**What is asked**
(1) List the thoroughbreds that the Badminton pedigree post says appear several times throughout the pedigrees.
(2) Turn the paragraph of the Badminton pedigree post that begins "As has become pretty usual by now" into a short list, keeping its numbers.
(3) Pick up the Badminton pedigree post after its final sentence and write the next part.

**Document extract**
* Begin *

It’s in the Blood: Badminton edition

Since I was a little late on this one due to life drama, I did some extra stats based on the results as well. Which took even more time and nerd dedication, but I also think it’s more interesting too. Let’s take a look at the field for Badminton 2019!

Image result for badminton horse trials

A grand total of 80 horses started the dressage phase this year, and as usual there were a few I had to throw out of a few stats due to incomplete pedigrees. I’d rather omit them than knowingly put in inaccurate data.

As has become pretty usual by now, Irish Sport Horse was the most common registry, with 33 horses. The rest were relatively split between Dutch (7) , Hanoverian (7), Selle Francais (7), Holsteiner (4), British Sporthorse (5), Thoroughbred (4), etc. There was also one Connemara x TB cross, just like at Rolex, and one Clydesdale x TB cross.

Of the Irish contingent, 12 have traditional Irish breeding and 21 have some kind of European warmblood – and of the ones that contain warmblood, 76% of them carry Holsteiner blood.

Winner Vanir Kamira, registered Irish Sporthorse by Camiro de Haar Z out of a mare by Dixi xx. (Holsteiner, TB, Irish Sporthorse)

The average blood percentage of the original starting field is 58%, and the average blood percentage of those who completed is 57%. Pretty much the same. The average blood percentage of the clear XC rounds? 58%. What about the blood percentage of the double clears? If you guessed 58%, you get a prize. What about the average blood percentage of the horses who didn’t finish? 57%. These are kinda boring numbers considering how long it took me to input all of that data.

Moving on.

A little more interesting… 19 horses (24% of the field) have at least one full TB parent. Of the full TB’s, you saw a few names several times throughout the pedigrees, including Heraldik, Golden Bash, Danzig, Nijinsky, Mr Prospector, and Mytens.

Image result for mytens stallion
Mytens xx

Aside from just the commonalities among the thoroughbreds, several stallions appear more than once throughout the field as a sire or damsire. Courage II, a Holsteiner stallion that was widely used in Ireland, is the sire of an incredible FIVE horses, 4 of which went on to complete, 2 with a clear XC. Limmerick, another Holsteiner stallion that was widely used in Ireland, is the sire of 3 horses in the field, all of which went on to complete, 2 with a clear XC.

Related image
Courage II

Other stallions that are seen multiple times include: Ricardo Z (sire of 2, damsire of 1), Clover Hill (damsire of 3), Balou du Rouet (sire of 2), Lauriston (sire of 1, damsire of 1), Heraldik xx (damsire of 2), Cavalier Royale (damsire of 2), and Golden Bash xx (damsire of 2).

* End *

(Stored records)
* Begin *

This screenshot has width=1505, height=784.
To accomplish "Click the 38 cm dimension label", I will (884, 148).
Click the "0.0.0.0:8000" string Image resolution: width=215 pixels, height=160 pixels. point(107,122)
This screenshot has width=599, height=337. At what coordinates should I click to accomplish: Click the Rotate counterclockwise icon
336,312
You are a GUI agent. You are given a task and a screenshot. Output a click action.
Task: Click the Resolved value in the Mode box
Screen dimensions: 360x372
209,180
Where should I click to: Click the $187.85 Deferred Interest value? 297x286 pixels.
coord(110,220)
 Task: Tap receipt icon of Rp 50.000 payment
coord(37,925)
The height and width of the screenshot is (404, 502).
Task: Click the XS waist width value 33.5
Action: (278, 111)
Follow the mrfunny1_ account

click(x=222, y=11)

* End *

**Task results**
(1) Heraldik, Golden Bash, Danzig, Nijinsky, Mr Prospector, Mytens

(2)
- Irish Sport Horse: 33 horses, the most common registry, as usual
- Dutch: 7
- Hanoverian: 7
- Selle Francais: 7
- British Sporthorse: 5
- Holsteiner: 4
- Thoroughbred: 4
- Also one Connemara x TB cross, as at Rolex, and one Clydesdale x TB cross

(3)
An amazing 56% of the field came up through the FEI young horses classes – ie the old 6yo 1*/7yo 2* levels.

Image may contain: one or more people, horse, tree and outdoor
Swallow Springs, who finished 9th at Lion d’Angers in the 6yo 1* world championship in 2014

Despite having only 4 horses in the field that are registered Holsteiners, an incredible 40 horses (50%) have Holsteiner within the first 4 generations. Similarly, only 7 horses in the field are registered Selle Francais, but 28 horses (35%) have Selle Francais within the first 4 generations. I won’t say that jumping blood is super important for event horses, because I say it all the time, buuuuuut.

I will say that when I sorted out the top 10 dressage scores, I kind of expected a slightly lower blood percentage, ie less TB. But the blood percentage of those top 10 was bang on the average – 57% – and while none of them have a full TB parent, 5 have a full tb damsire. Eight of those top 10 have holsteiner and selle francais (ie more jumper-oriented) breeding.

Any other finisher stats you’d like to see? I could go all day, breaking down average dressage score by registry, average number of rails in showjumping, time faults, etc etc. But I feel like everyone is probably already asleep, so I’ll stop there…

17 thoughts on “It’s in the Blood: Badminton edition

  1. I’m not familiar with Mytens, but he’s MIGHTY (heh) nice! Wouldn’t turn that sucker out of my barn! But he’s a Hoist the Flag grandbaby, and let’s face it. Any of those are welcome to find their home with me any day. Haha.

    I’m interested in what the full TB lines in the top 10 dressage horses were. Any consistent lines?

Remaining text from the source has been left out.